The Chronicon Iriense is a short Latin chronicle of the Diocese of Iria Flavia, modern Santiago de Compostela, during the period beginning in 561 and ending in 982. It is usually found appended to the Historia Compostellana in medieval manuscripts, though it is also found in twelfth-century manuscripts that are otherwise in disagreement with the Historia. It may have been designed to complete the account of the diocese found in the Historia, but there is a school of thought which places its composition immediately after the last events it records, around 982, by the vengeful and recently deposed bishop Pelayo Rodríguez, as both Justo Pérez de Urbel and M. R. García Álvarez believed.

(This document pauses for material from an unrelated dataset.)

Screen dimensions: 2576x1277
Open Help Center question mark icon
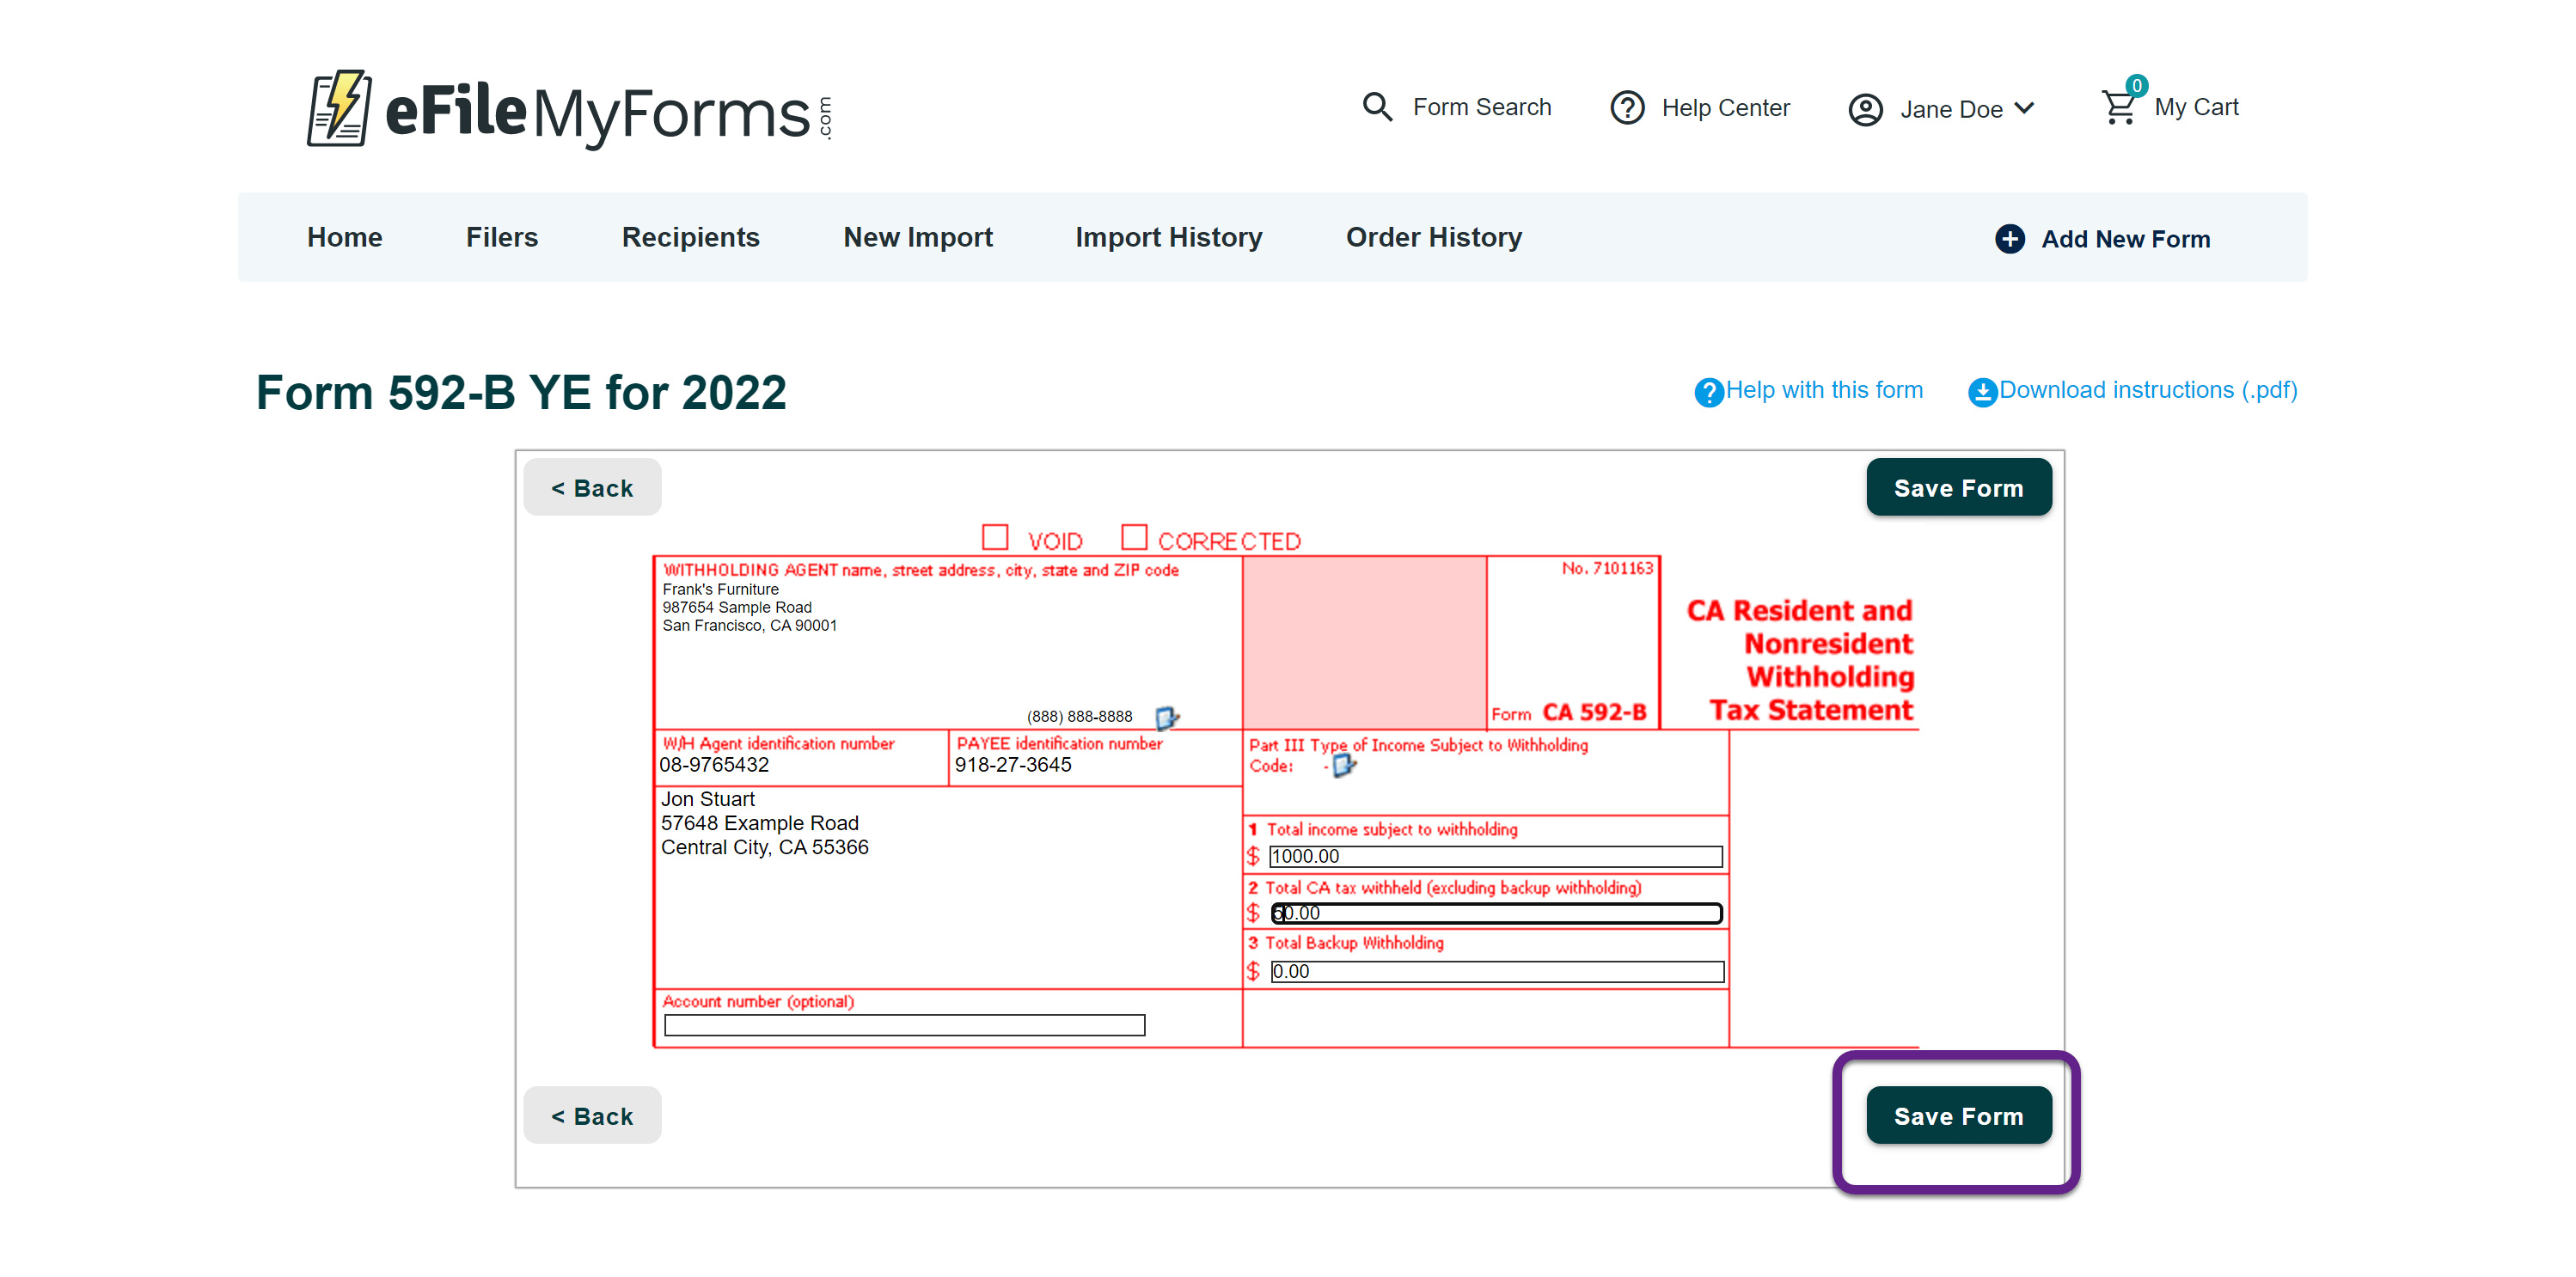tap(1626, 108)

The Chronicon begins with Andrew, bishop during the First Council of Braga in 561 and continues to the episcopate of Pedro Martínez de Monsoncio. It mentions the discovery of the purported body of James, son of Zebedee, during the episcopate of Theodomirus, during the reign of Alfonso II the Chaste, but it does not describe how the body was found. According to the Chronicon, Theodomirus became the first bishop of the new see of Santiago de Compostela in the days of Charlemagne (called rex Franciae, king of France).

==Editions==
- In Juan de Ferreras, ed. Historia de España, XVI (Madrid: 1727)
- In Enrique Flórez, ed. España Sagrada, XX (Madrid: 1765), 598–608.
- In M. R. García Álvarez, ed. "El Cronicón Iriense" (Madrid: 1963).